The next generation of computer scientists has to think in terms of what could be described as Internet scale. Facebook, for example, uses more than 1 petabyte of storage space to manage its users’ 40 billion photos. (A petabyte is about 1,000 times as large as a terabyte, and could store about 500 billion pages of text.)

It was not long ago that the notion of one company having anything close to 40 billion photos would have seemed tough to fathom. Google, meanwhile, churns through 20 times that amount of information every single day just running data analysis jobs. In short order, DNA sequencing systems too will generate many petabytes of information a year.

The article makes the rather good point that today’s university students, for the most part, will be imprinted on the rather feeble personal computer technology that they use today, and so are not attuned to the kit that will be required to do even routine science in a few years.
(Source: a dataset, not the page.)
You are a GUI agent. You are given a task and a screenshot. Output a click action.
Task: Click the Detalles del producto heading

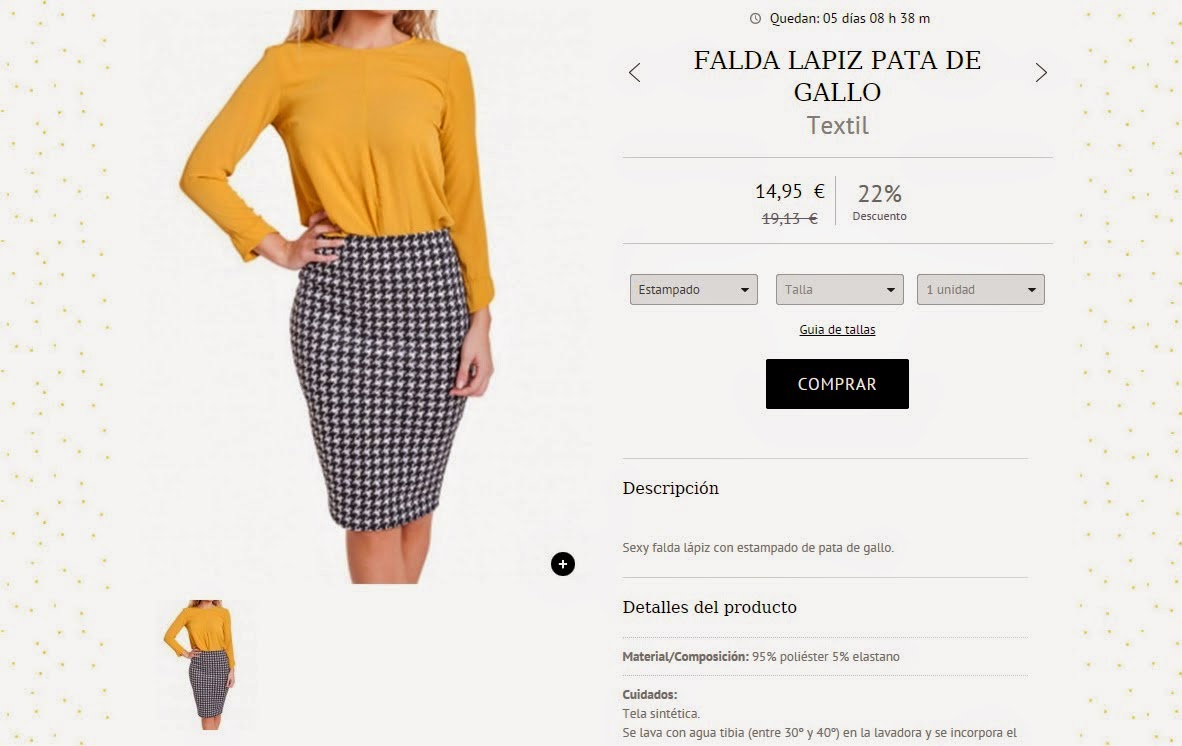[x=709, y=607]
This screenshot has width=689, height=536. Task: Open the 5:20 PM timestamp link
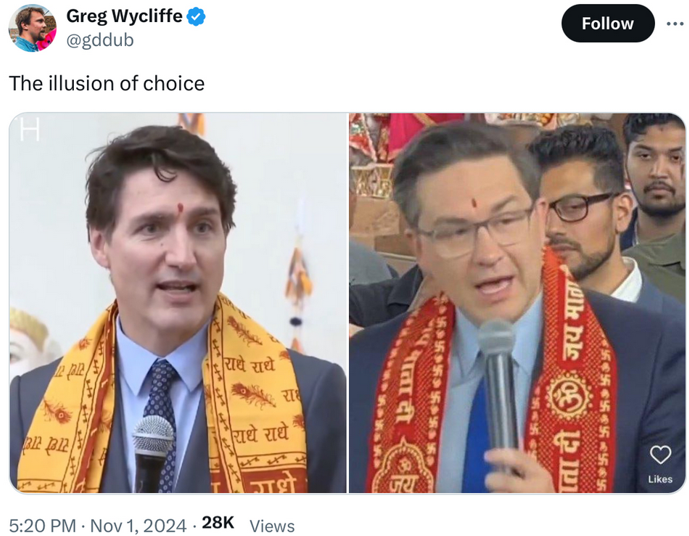43,525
It cites some of the usual scare stories — e.g. from astronomy:

The largest public database of such images available today comes from the Sloan Digital Sky Survey, which has about 80 terabytes of data, according to Mr. Connolly. A new system called the Large Synoptic Survey Telescope is set to take more detailed images of larger chunks of the sky and produce about 30 terabytes of data each night. Mr. Connolly’s graduate students have been set to work trying to figure out ways of coping with this much information.